Inspectors also observed medical neglect and correctional officers bullying inmates into not cooperating with the inspection. "One DOC staffer was observed telling a detainee to 'stop snitching,'" the letter says.

Notably, the Marshals Service did not find substandard living conditions in the D.C. Jail's Central Treatment Facility, the housing unit that is currently holding all of the Jan. 6 defendants. Rather, the conditions were all observed in the Central Detention Facility.

The Jan. 6 defendants, and their many supporters in conservative media and Republican politics, have claimed that they are political prisoners being held in appalling conditions for mostly nonviolent crimes and low-level charges. For example, Tucker Carlson called the D.C. lockup "one of the foulest detention centers in the country… a truly repulsive, mismanaged place."

A week before the October inspection, U.S. District Judge Royce Lamberth held the D.C. Department of Corrections in contempt for repeatedly failing to turn over the medical records of one Jan. 6 defendant, Christopher Worrell, who had been waiting for months for a scheduled wrist surgery. Lamberth also referred the matter to the Justice Department to investigate whether inmates' civil rights were being violated.

The truth is that those are the conditions under which D.C. residents have been regularly incarcerated. It's just an issue that didn't bother anyone on the FOX News primetime lineup until recently.

The antiquated jail, opened in the 1970s, has numerous structural problems. The air conditioning system barely works, leaving staff and incarcerated people to swelter during the summer. It broke earlier this year, and in 2016 the department had to move 200 inmates because of excessive heat. That same year, the department had to move inmates again because of roof leaks. A 2015 report found the facility was plagued by mold, vermin, and leaking.

Those problems became even more acute during the COVID-19 lockdowns, when jail inmates were held in their cells for 23 hours at a time.

"For years, the Public Defender Service for the District of Columbia, along with other legal and grass-roots organizations, has called out and challenged the D.C. Department of Corrections for its horrific treatment of nearly exclusively black and brown people detained at the D.C. Jail," The D.C. Public Defender service said in a statement. "The inhumane conditions have included long-term solitary confinement for people with no disciplinary issues, lack of running water, full illumination of cells for 24-hours per day resulting in sleep deprivation, cells soiled with feces and blood, lack of air conditioning during the summer and heat during the winter, lack of proper medical care, failure to provide mental health treatment, and physical and mental abuse by correctional officers of people in their custody."

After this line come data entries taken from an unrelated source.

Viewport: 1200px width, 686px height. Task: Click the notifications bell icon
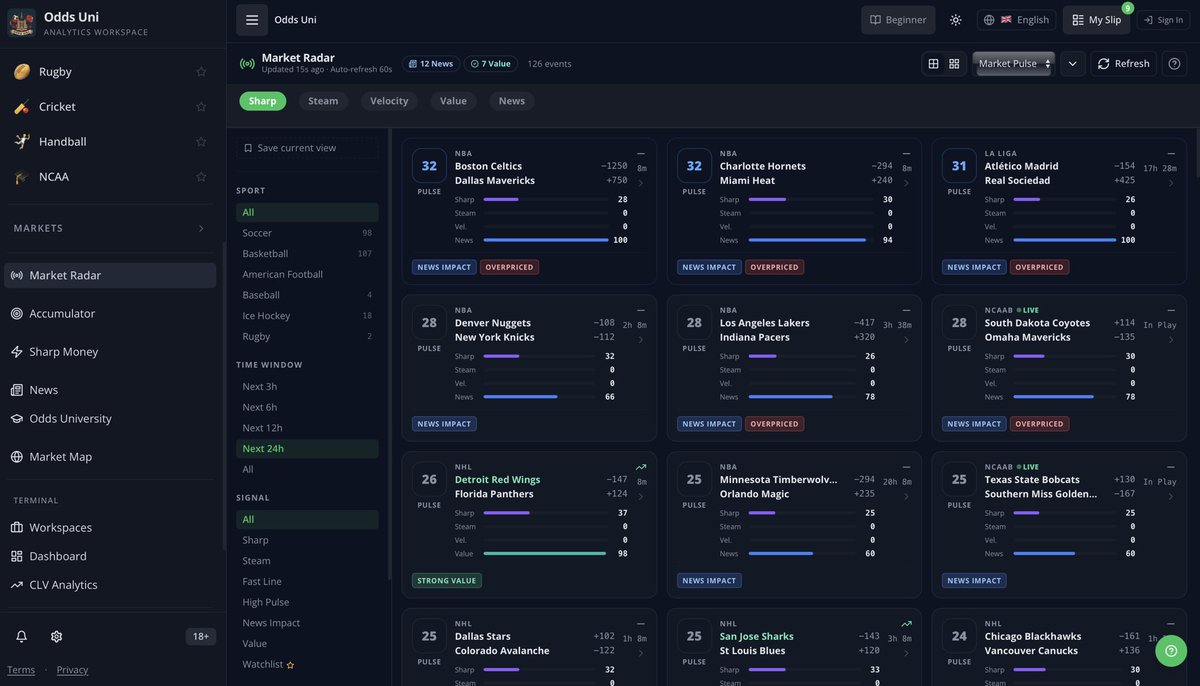pyautogui.click(x=20, y=635)
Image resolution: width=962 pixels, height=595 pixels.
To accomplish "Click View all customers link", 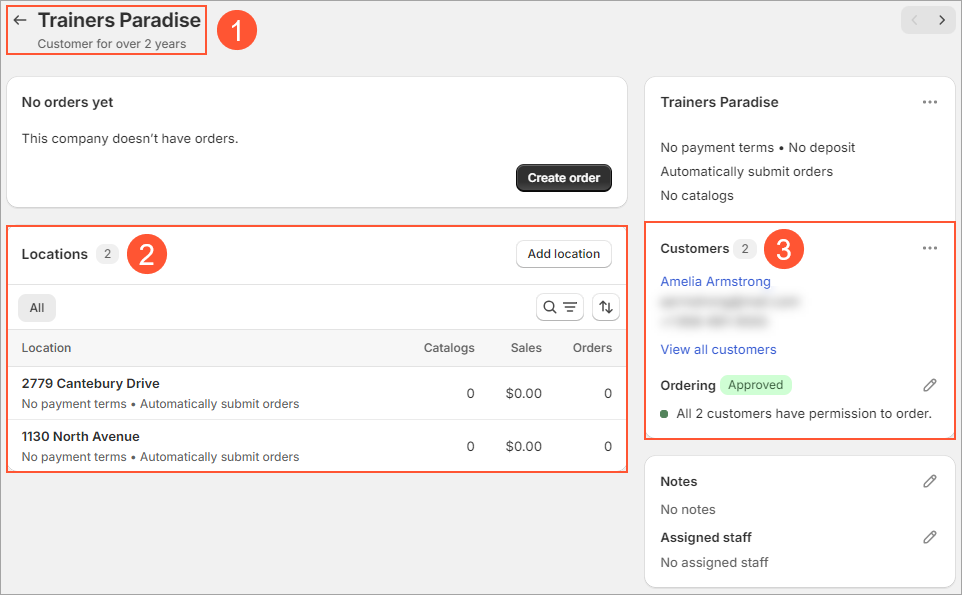I will coord(718,349).
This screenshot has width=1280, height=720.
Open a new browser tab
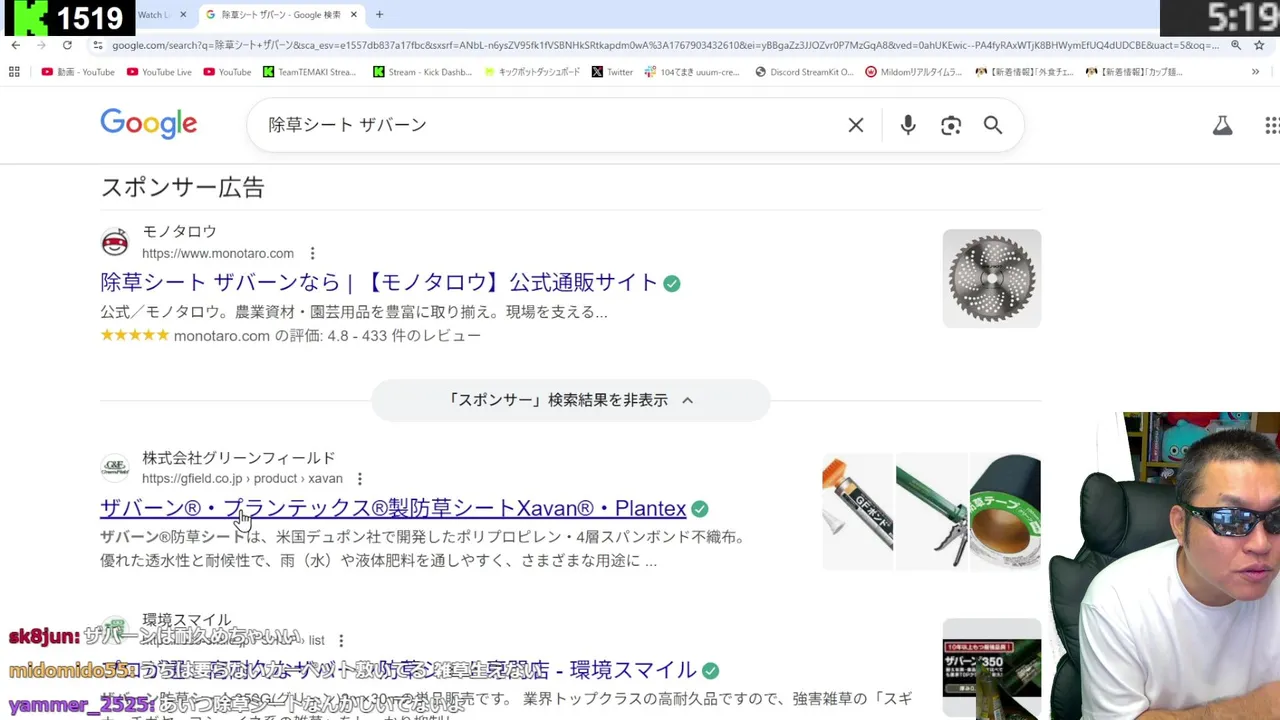(379, 15)
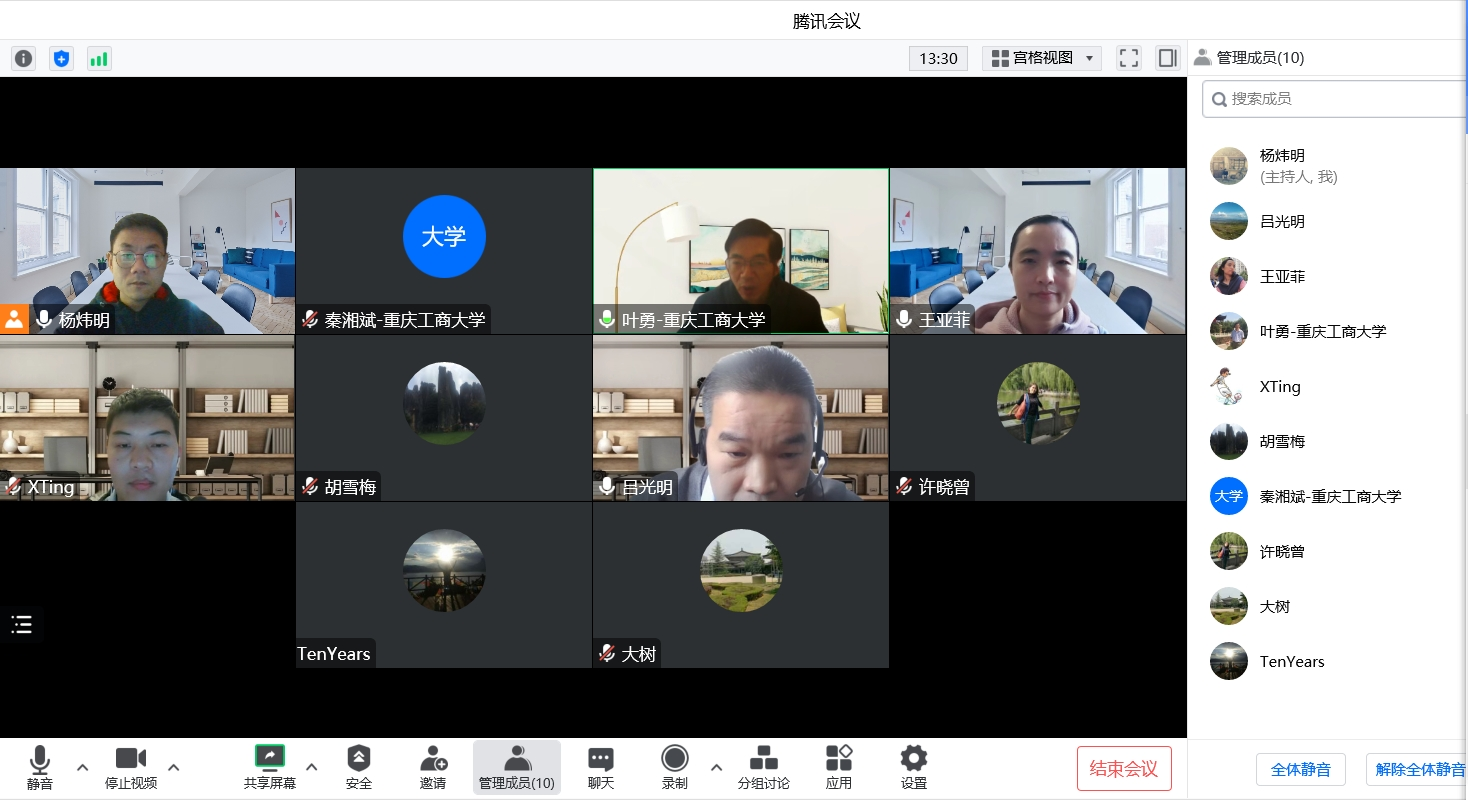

In 2016, I wrote a cover story for Reason about the long, ignominious history of the D.C. Jail and its repeated failures to meet the low bar of basic human decency. I could cite any number of historical comments from disgusted observers, going all the way back to 1861, but here's the late U.S. District Court Judge William Bryant, who ruled in 1976 that the conditions inside the D.C. Jail violated the Eighth Amendment's ban on cruel and unusual punishment:

"For imprisonment under such conditions," Bryant wrote, "where a man may be stuffed into a tiny cell with another, surrounded by the nocturnal moans or screams of mentally disturbed but untreated fellow inmates, plagued by rats and roaches, sweltering by summer and shivering by winter, unable to maintain significant contact with his family in the outside world, sometimes going for long periods without real exercise or recreation, can only have one message for him: Society does not acknowledge your existence as a fellow human being. And when that message is delivered in the D.C. Jail, whatever small chance may have existed that a person might act as though he were a member of a civilized society is obliterated, along with his decency and humanity."